I was too. It was exactly the manifestation Clare wanted. Furthermore, I knew, I just knew, this was the beginning of a series of manifestations leading to Clare getting everything she wants.

We talked about the best way to attend the event. I encouraged her, if she was so inspired, to write down every panel participant’s name and what they say. Then later, followup with each of them with an inspiring message over Instagram. I suggested she highlight something each person said that resonated with her. That resonance, I told her, offered a clue that would unfold in a delightful way.

So notice this: Clare relaxed into her life. She learned to enjoy more and more her day-to-day. She learned to stop telling negative stories about everything about her life. Then, the universe served up the perfect invitation: the opportunity to participate in this discussion.

It was perfect. But more stood ready.

Life happens easy when one takes it easy.

Momentum ensues

The next session, Clare was super excited. She reached out to all the panelists. Nearly all of them replied. Three of them invited her to an in person conversation. Long story short, one of these conversations happened on a photo set in a small company owned and run by a lesbian couple.

Clare’s manifestation was unfolding…

Clare said she could tell she impressed them. She was high flying in relating how the conversation went. She added the other conversations thrilled her too, but this one was the most thrilling.

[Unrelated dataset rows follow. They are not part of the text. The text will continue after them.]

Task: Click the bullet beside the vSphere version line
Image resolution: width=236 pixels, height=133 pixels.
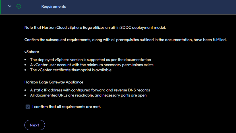Action: coord(26,60)
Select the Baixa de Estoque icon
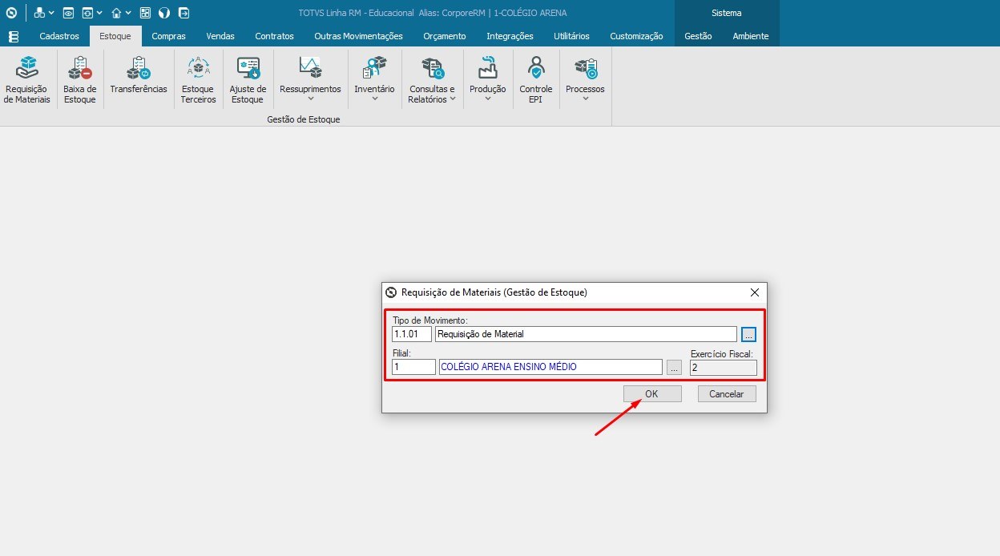The width and height of the screenshot is (1000, 556). (x=79, y=78)
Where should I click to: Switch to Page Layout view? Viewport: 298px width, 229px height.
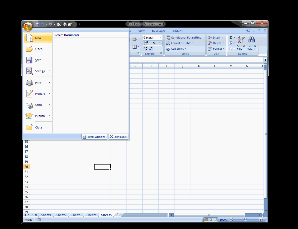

“Go with that feeling,” I told her. And she did.

She continued corresponding with those panel members who responded to her most actively. Then, one day, seemingly out of the blue, Clare got a voice message from someone she didn’t know.

The voice message told her a corporate gig was coming up and, if she was available, the voice said, they’d love to have her join the team running the shoot.

Clare just got an employment offer!

Manifestation…happens

That same day, she put the details together with the caller. By the time we had our session that afternoon, the opportunity was hers. It came together literally an hour before our session began.

Needless to say, Clare was over the moon. She told me her mother and father both expressed pride in her getting her first paid gig, in her field of choice, with lots of opportunities to leverage this experience into future gigs.

But Clare and I both know the only leverage she needs is the leverage inherent in her power as a deliberate creator, exercised through her powerful story telling.

“I told my mom,” she said. “Getting work this way is 1,000 times more satisfying than going through Indeed.com.”

Indeed. When a person creates opportunity, it’s always more satisfying than going hunting for one. It’s much more fun seeing what one wants come to you rather than you having to go out and find it.

Whether it’s work, income, a lover, better health or happiness, nothing lies out of the realm of the possible. Unless one’s stories say something is impossible, nothing is.

If you’re a transgender woman lonely and longing for love, or a trans-attracted person yearning for that special someone, or you want better work, more money or something else you think will make you happy, there’s no better Source for any of that than the stories you tell yourself.

You are the genie in the bottle standing ready to fulfill your every wish. If you’re ready to tell better stories about your life so that your life improves, and would like some help with that, I’m here.

A delightful post script:

I finished writing this post and the next week, had a session with Clare. She came to the session overflowing with excitement. That’s because after doing the gig described above, “out of the blue” three other people called her. They all offered additional gigs, at rates 21 percent higher than the first one! One of the newer gigs is a 4-5 day shoot, meaning Clare will receive over $1400 for 4 days work!

“This sure beats my Starbucks job!” She said. “I used to make maybe $50 a day there.”

Indeed. Once a person gets in the grove telling positive stories, the flood gates can open, revealing that the Universe, for sure, is pouring down everything one wants. Clare’s experience is a perfect example of that!